## Cosa fare
- 1) Restituisci parola per parola tutto il tratto dell'articolo sull'omicidio di Melania Rea che va da "Certo, i punti" fino a "il 19 luglio.".
- 2) Porta avanti l'articolo sull'omicidio di Melania Rea, riprendendolo subito dopo l'ultima frase.

## Brano scelto
# # # # # # #

Tocca ai giudici della suprema corte l'ultima parola sull'omicidio di Melania Rea. Dal movente fino al mistero del telefonino che si riaccende, tutti i punti oscuri

E se Salvatore Parolisi fosse innocente? La domanda è legittima nonostante una condanna all’ergastolo in primo grado ridotta a 30 anni in appello per l’omicidio della moglie Melania Rea. Tocca alla Cassazione, ancora poche ore e sapremo se la partita è finita per sempre o va rigiocata dal principio. L’avvocato Nicodemo Gentile, difensore del caporalmaggiore dell’esercito, chiede che il processo venga riportato sui binari delle regole e definisce il suo assistito un maltrattato dalla giustizia.

I fatti

Melania Carmela Rea e Salvatore Parolisi con la bimba in una foto senza data. ANSA

Certo, i punti poco chiari in questa vicenda sono diversi. Prima di entrare nel merito, facciamo un salto indietro e ricordiamo i fatti. Melania Rea, 29 anni, scompare il giorno 18 aprile 2011, nel primo pomeriggio. Il marito Salvatore Parolisi racconta che erano andati in compagnia della figlia di 18 mesi al pianoro di colle San Marco, 600 metri di altitudine, a 10 chilometri di distanza da Ascoli Piceno, quando la moglie si è allontanata per andare in bagno e non è più tornata. Due giorni dopo Melania viene ritrovata morta assassinata con 35 coltellate dietro un chiosco nel bosco delle casermette, in località Ripe di Civitella, a 10 chilometri di distanza da colle San Marco. Si arriva al corpo grazie alla segnalazione anonima di un uomo che chiama da una cabina pubblica. Parolisi viene arrestato il 19 luglio.

# # # # # # #

## Dati forniti
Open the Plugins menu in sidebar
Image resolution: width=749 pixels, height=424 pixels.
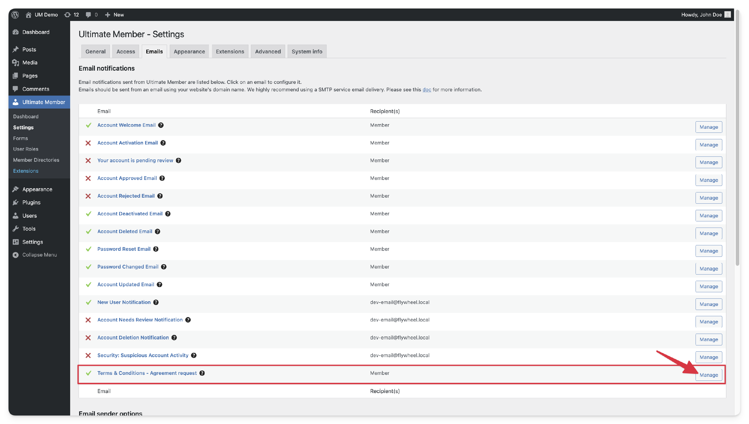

# # # # # # #

## Risposte scritte
- 1)
Certo, i punti poco chiari in questa vicenda sono diversi. Prima di entrare nel merito, facciamo un salto indietro e ricordiamo i fatti. Melania Rea, 29 anni, scompare il giorno 18 aprile 2011, nel primo pomeriggio. Il marito Salvatore Parolisi racconta che erano andati in compagnia della figlia di 18 mesi al pianoro di colle San Marco, 600 metri di altitudine, a 10 chilometri di distanza da Ascoli Piceno, quando la moglie si è allontanata per andare in bagno e non è più tornata. Due giorni dopo Melania viene ritrovata morta assassinata con 35 coltellate dietro un chiosco nel bosco delle casermette, in località Ripe di Civitella, a 10 chilometri di distanza da colle San Marco. Si arriva al corpo grazie alla segnalazione anonima di un uomo che chiama da una cabina pubblica. Parolisi viene arrestato il 19 luglio.

- 2)
Il processo

Salvatore Parolisi e Ludovica P. in una foto presa da facebook. ANSA

Salvatore Parolisi viene processato in primo grado con rito abbreviato nel marzo 2012. La procura sostiene che ha ucciso la moglie perché stretto nell’imbuto di una relazione extraconiugale con la soldatessa Ludovica. L’accusa presenta i conti. Nel periodo che va dal 2 settembre 2009 al 27 aprile 2011, i due si sono scambiati 5.935 telefonate e 4.012 sms. Sono 603 giorni, una media quotidiana di 8,9 telefonate e 6,6 messaggini. Per i magistrati è la certificazione di una “stabile relazione sentimentale in corso”.

Sotto la pressione dell'amante, Parolisi uccide la moglie perché ha paura di dover passare gli alimenti in caso di separazione, e soprattutto perché teme che Melania possa spifferare le tresche dentro la caserma, finendo per mettere in pericolo la sua carriera e il suo lavoro. Quanto alla dinamica, la procura sostiene che il giorno della sparizione Parolisi e la moglie non sono andati a colle san Marco, e che la storiella delle altalene e della moglie che si allontana per andare in bagno è solo una messinscena del marito assassino.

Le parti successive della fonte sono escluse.